### Provided data ###

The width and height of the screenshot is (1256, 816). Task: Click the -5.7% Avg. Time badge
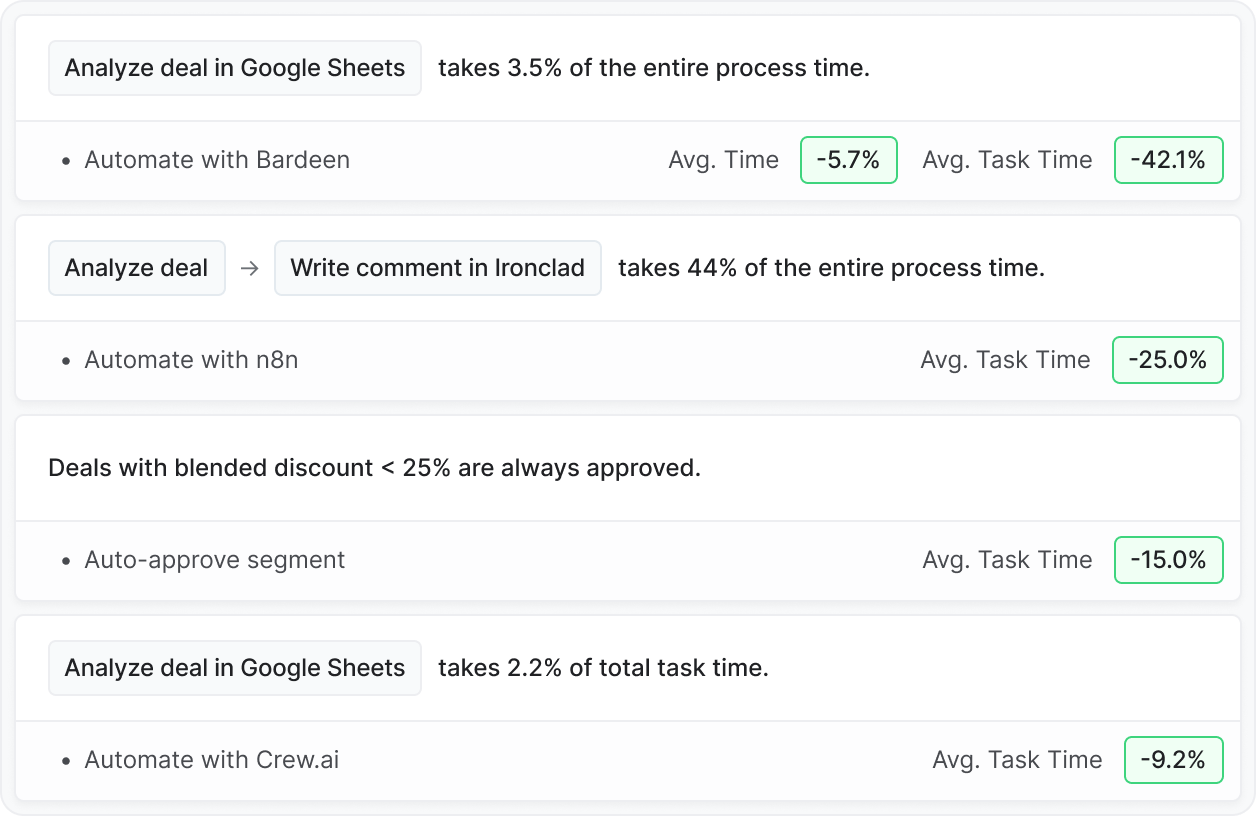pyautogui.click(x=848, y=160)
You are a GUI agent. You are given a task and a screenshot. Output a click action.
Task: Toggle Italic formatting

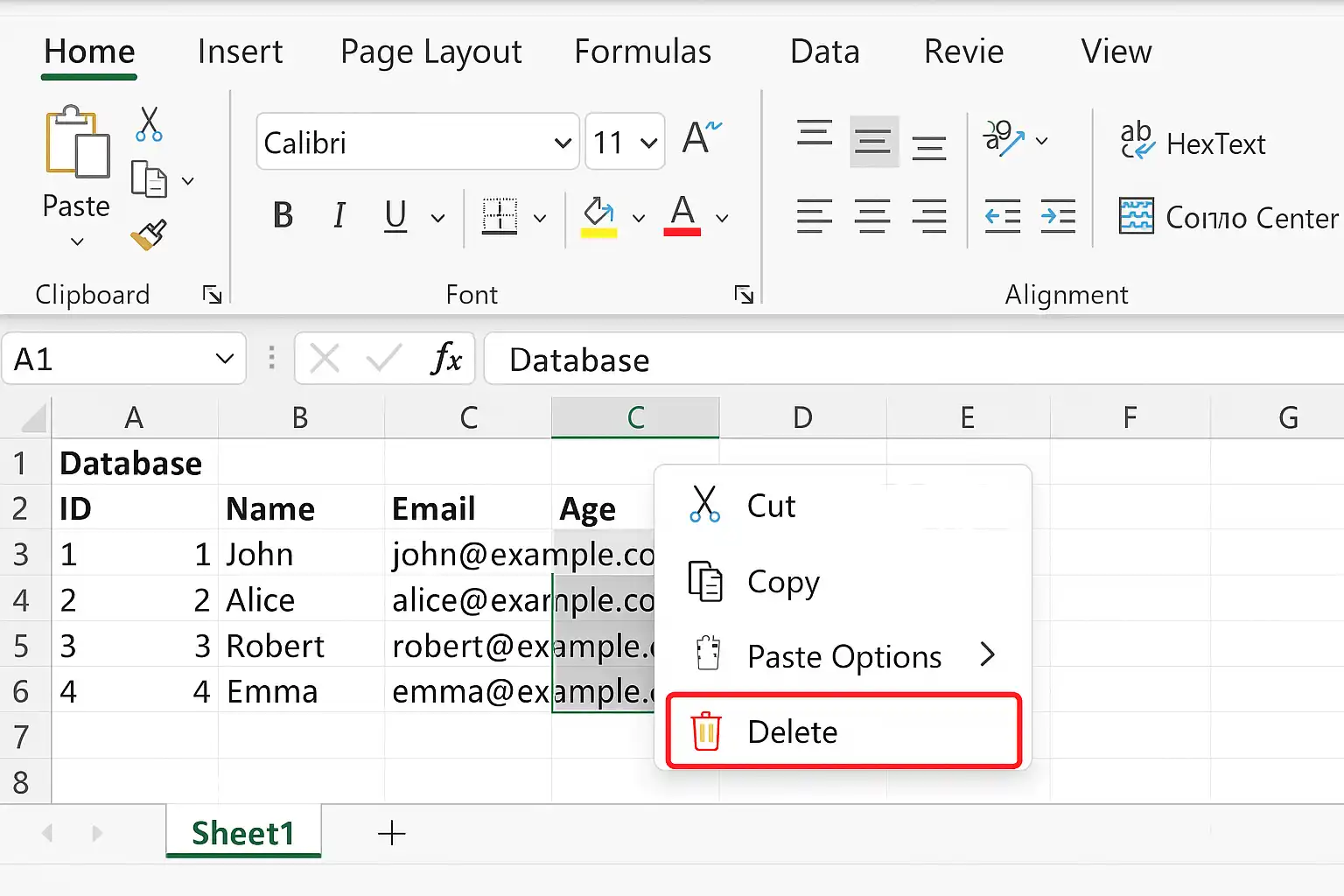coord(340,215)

###

=== Instructions to follow ===
Reproduce every line of the listing above, requests included, and shift each coordinate value in the answers up by 130. Omit the pictures from your reproduction.

=== Reply ===
The width and height of the screenshot is (1256, 816). Task: Click the -5.7% Avg. Time badge
pyautogui.click(x=978, y=290)
You are a GUI agent. You are given a task and a screenshot. Output a click action.
Task: Toggle Italic formatting

coord(470,345)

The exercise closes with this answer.